Subject: [PATCH 3/3] uprobe: fix 2-byte opcode table

Enabled probing of lar, lsl, popcnt, lddqu, prefetch insns.
They should be safe to probe, they throw no exceptions.

Enabled probing of 3-byte opcodes 0f 38-3f xx - these are
vector isns, so should be safe.

Enabled probing of many currently undefined 0f xx insns.
At the rate new vector instructions are getting added,
we don't want to constantly enable more bits.
We want to only occasionally *disable* ones which
for some reason can't be probed.
This includes 0f 24,26 opcodes, which are undefined
since Pentium. On 486, they were "mov to/from test register".

Explained more fully what 0f 78,79 opcodes are.

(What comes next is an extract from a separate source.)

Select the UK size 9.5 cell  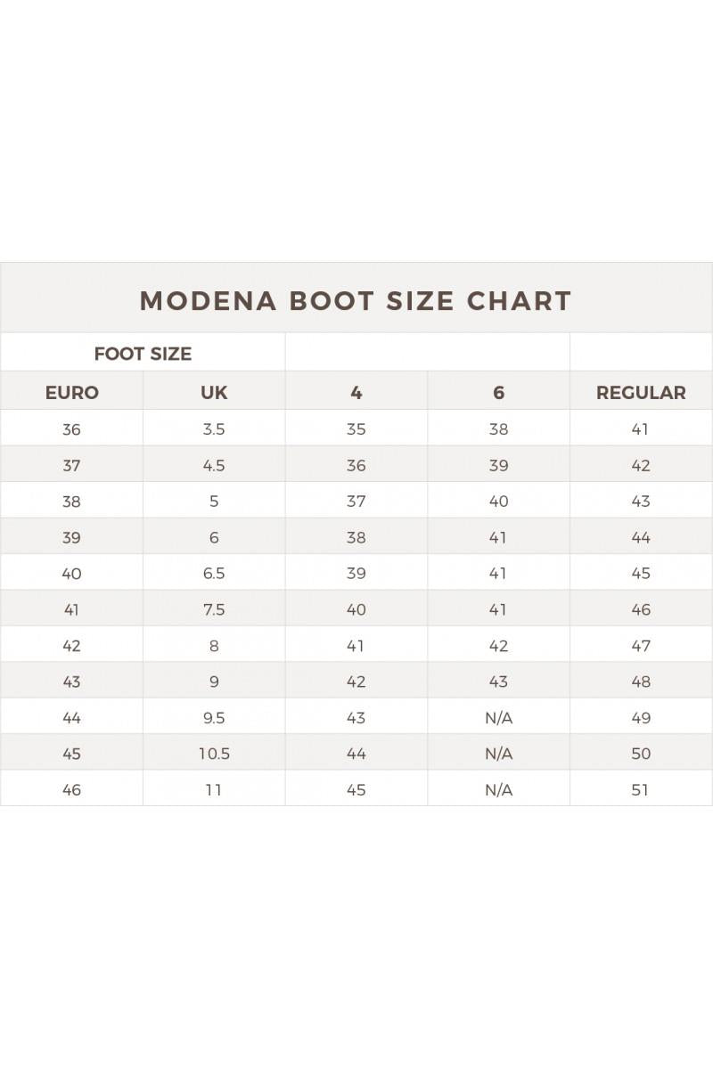point(214,718)
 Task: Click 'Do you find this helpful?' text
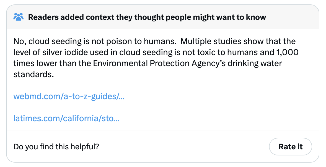(x=56, y=147)
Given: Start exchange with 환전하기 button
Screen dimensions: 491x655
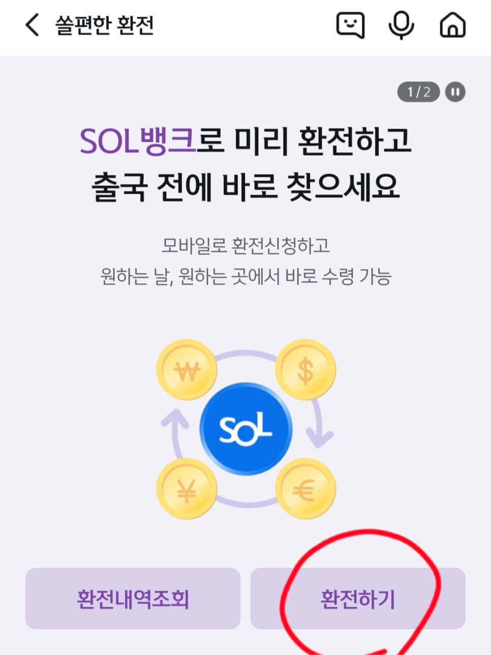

Explained what 0f ae opcode is. (It's unclear why we don't allow
probing it, but let's not change it for now).

Signed-off-by: Denys Vlasenko <[email protected]>
CC: Jim Keniston <[email protected]>
CC: Masami Hiramatsu <[email protected]>
CC: Srikar Dronamraju <[email protected]>
CC: Ingo Molnar <[email protected]>
CC: Oleg Nesterov <[email protected]>
---
arch/x86/kernel/uprobes.c | 52 ++++++++++++++++-------------------------------
1 file changed, 17 insertions(+), 35 deletions(-)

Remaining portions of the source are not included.